*** Stored data

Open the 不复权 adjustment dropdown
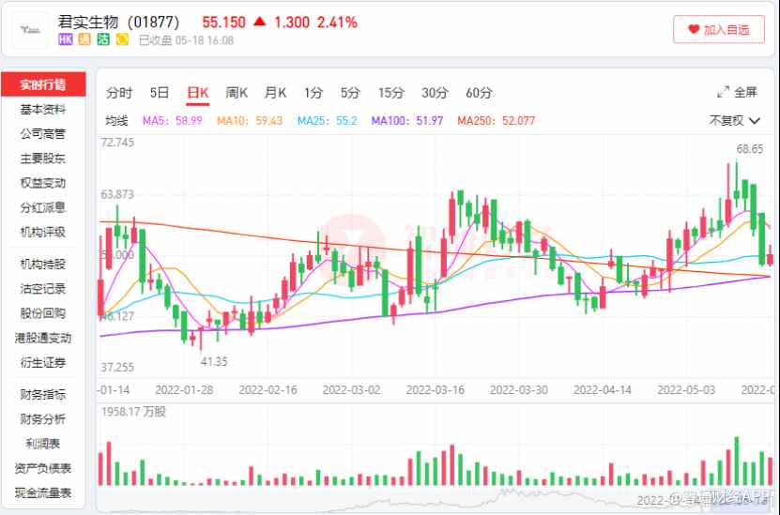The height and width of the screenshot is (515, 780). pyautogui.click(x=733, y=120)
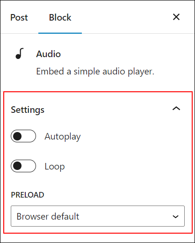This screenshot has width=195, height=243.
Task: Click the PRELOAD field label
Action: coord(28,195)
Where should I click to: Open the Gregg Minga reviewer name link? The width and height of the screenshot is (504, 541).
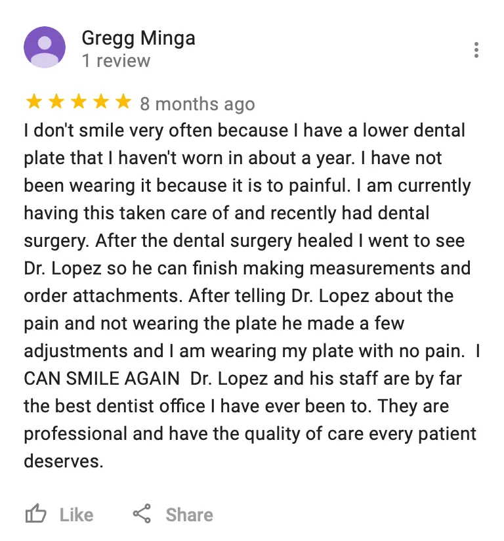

******

Each entry above must be duplicated precisely; none of the pictures may be included.

■ **Completed exercise**:
Open the 不复权 adjustment dropdown
The height and width of the screenshot is (515, 780). pyautogui.click(x=733, y=120)
This screenshot has width=195, height=243.
Task: Click the PRELOAD field label
Action: coord(28,195)
Where should I click to: Open the Gregg Minga reviewer name link? The width and height of the screenshot is (504, 541).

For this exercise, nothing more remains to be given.